Reading passage:
•••

In recent years, the algorithms based on CNN make great achievements in face verification and recognition [17-19]. Compared with face recognition methods based on handcraft features [20,21], CNN-based method achieves higher accuracy. A new deep learning model is proposed in [22]. It can restore the front facial features, reduce the difference between the single individual faces greatly and improve the performance of the face recognition algorithm. DeepFace [23] uses complex 3D face-lignment and four million facial images to derive a face representation from a 9-layer deep neural network. DeepID1 [24] crops the facial images, whose features are extracted from image patches and integrated by Joint Bayesian. These facial features contain rich category information. DeepID2 [25] exploits contrastive loss and softmax loss to achieve network feedback regulation. A great number of positive and negative samples are used as training data. Positive samples are used to reduce the distance of a single category. Negative samples are used to increase the distance between categories. However, the samples are generated randomly, which results in the instability of network model. A new network model called HaarNet [26] is designed. Its backbone network extracts the global image information, and its three branches use Haar-like to extract features in region of interest (ROI), which significantly improves the accuracy of the face recognition. A face recognition algorithm called FaceNet [27] maps the face images into Euclidean space, in which the distance represents the similarity of the face images. It also uses the triplet loss function in the training process, which achieves high performance in pose-variant face recognition. The number of training images is up to 200 million.

•••

Data extract:

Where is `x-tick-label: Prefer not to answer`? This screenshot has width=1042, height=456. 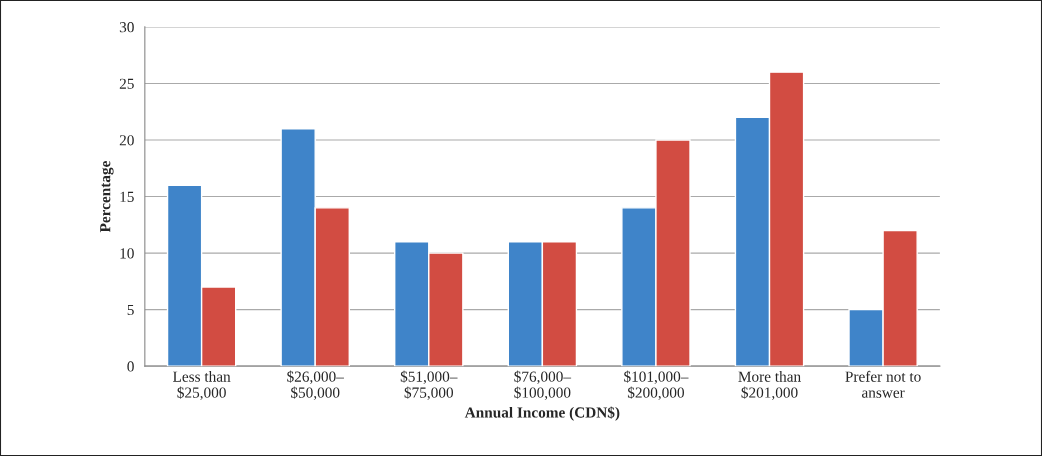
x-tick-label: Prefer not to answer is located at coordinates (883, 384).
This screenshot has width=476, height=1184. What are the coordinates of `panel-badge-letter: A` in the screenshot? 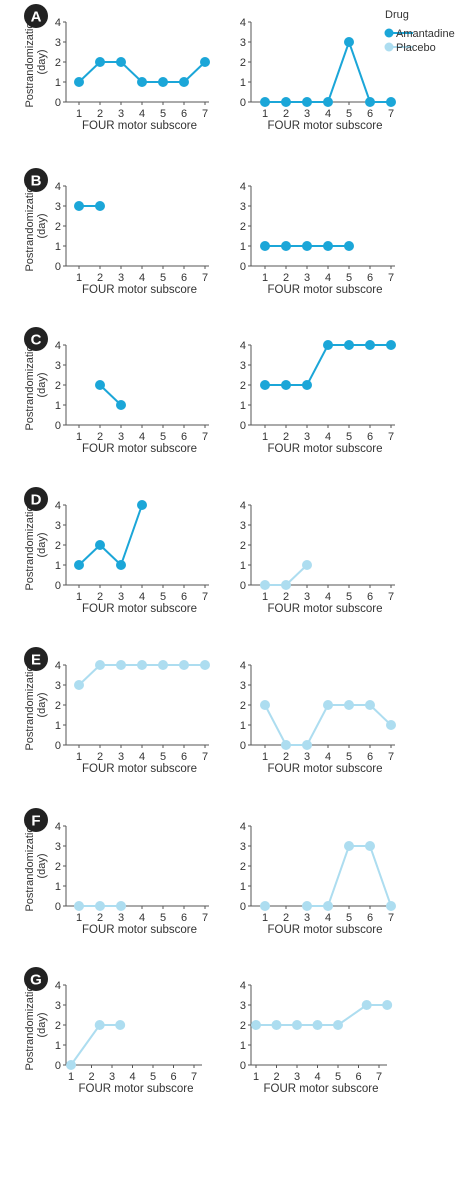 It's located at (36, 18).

•••

Directions:
1/ Decide whether each statement below agrees with the face recognition passage. Answer yes or no for each, and quote the words from the passage that decide it.
(a) DeepFace derives its face representation from a 9-layer deep neural network.
(b) Because DeepID2 generates its samples randomly, its network model is stable.
(c) FaceNet was trained on up to 200 million images.
2/ Resume the face recognition passage after its last sentence, keeping to its subject and style.

Task-by-task outputs:
1/
(a) Yes: "DeepFace [23] uses complex 3D face-lignment and four million facial images to derive a face representation from a 9-layer deep neural network."
(b) No: "However, the samples are generated randomly, which results in the instability of network model."
(c) Yes: "The number of training images is up to 200 million."

2/
3. Face Recognition Algorithm Based on Siamese Network
According to traditional feature extraction algorithms, the feature operators are determined by hand-craft features. It is a man-made choice to extract features of a certain kind, which causes the poor robustness and expansibility of the algorithms. The advantage of CNN over traditional methods is that the parameters of the entire model are obtained by autonomous learning. It performs superiorly from following two aspects. Firstly, autonomous learning features are more robust and have stronger expressive ability. Secondly, it greatly reduces the labor and avoids that the designed parameters are not inappropriate for the model in the artificial process because of insufficient experience. CNN shows great performance in many areas of image processing and exceeds the traditional image processing methods and the human ability in some respects.
CNN can achieve great performance mainly due to the autonomous learning ability for its network model and numerous training data. CNN obtains the suitable model parameters by learning the features extracted from the training data. In conclusion, data plays a critical role in training an excellent network model. The performance of the network model would not be satisfied when we train it with a small number of data. Up to now, the recognition performance of CNN is seriously affected by insufficient face datasets of each category. In this paper, we propose the face recognition algorithm based on Siamese network. The proposed algorithm designs and implements two different network models. We can still achieve high recognition accuracy when the number of single-class training samples is small.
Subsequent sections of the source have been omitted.